Behavior and chemical ecology. In parallel with our studies of the olfactory system of Manduca, we are investigating the chemical composition of the volatiles emitted by living host- and nonhost plants and using a variety of chemical, physiological and behavioral methods to identify behaviorally significant compounds in those complex mixtures. In addition, we conduct detailed studies of the effects of odors on the behavior of flying Manduca in the field and in laboratory wind tunnels.
Postembryonic, metamorphic development of the olfactory system. We have long been interested in neural development and plasticity in the ALs during the postembryonic development of Manduca . We have shown that certain, sexually dimorphic glomeruli characteristic of male and female ALs develop only if the AL is innervated, respectively, by axons of genetically male or female olfactory receptor cells.

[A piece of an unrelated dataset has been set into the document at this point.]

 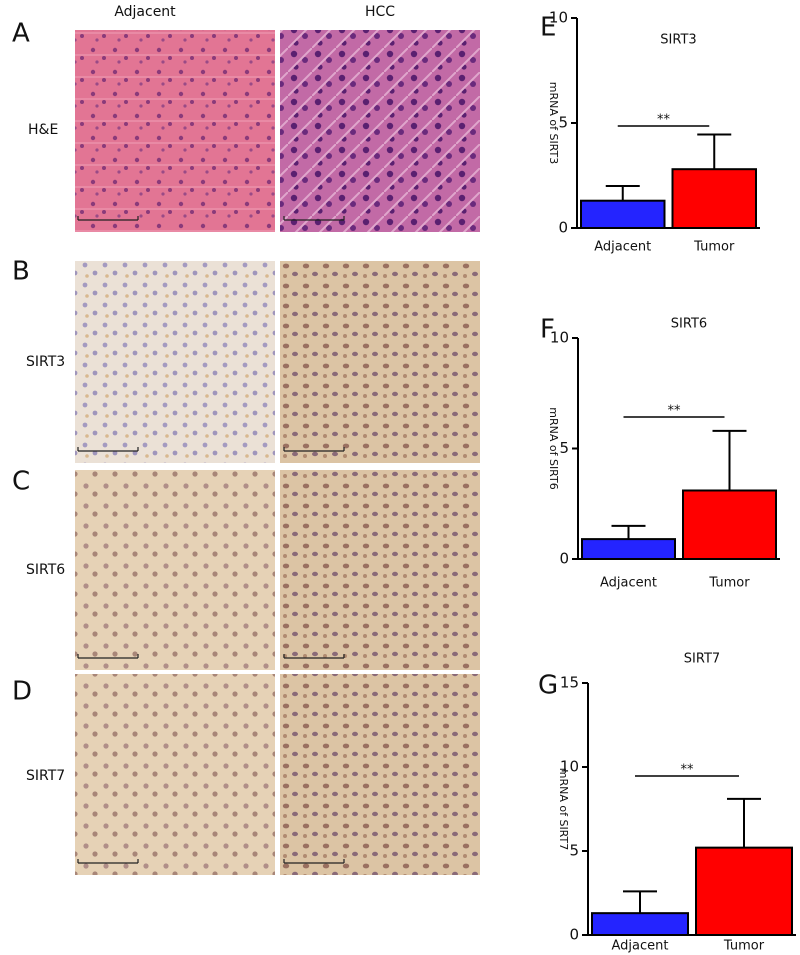 What do you see at coordinates (548, 330) in the screenshot?
I see `panel-letter: F` at bounding box center [548, 330].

In a continuing collaboration among members of my group and faculty colleagues Leslie Tolbert, Lynne Oland, Alan Nighorn and their coworkers, a multidisciplinary quest for the cellular and molecular mechanisms underlying these and other aspects of AL development is in progress.
Organization and functions of neurosecretory systems. We have a long-standing interest in the identification, metabolism, and cellular localization of neuroeffectors (e.g. neurotransmitters, neuromodulators, neurohormones) in insects. Our current efforts focus on the functional organization of neurosecretory cells in the CNS that express neuropeptides and polypeptide neurohormones and on the roles of such cells in the control of organ function and behavior of the insect.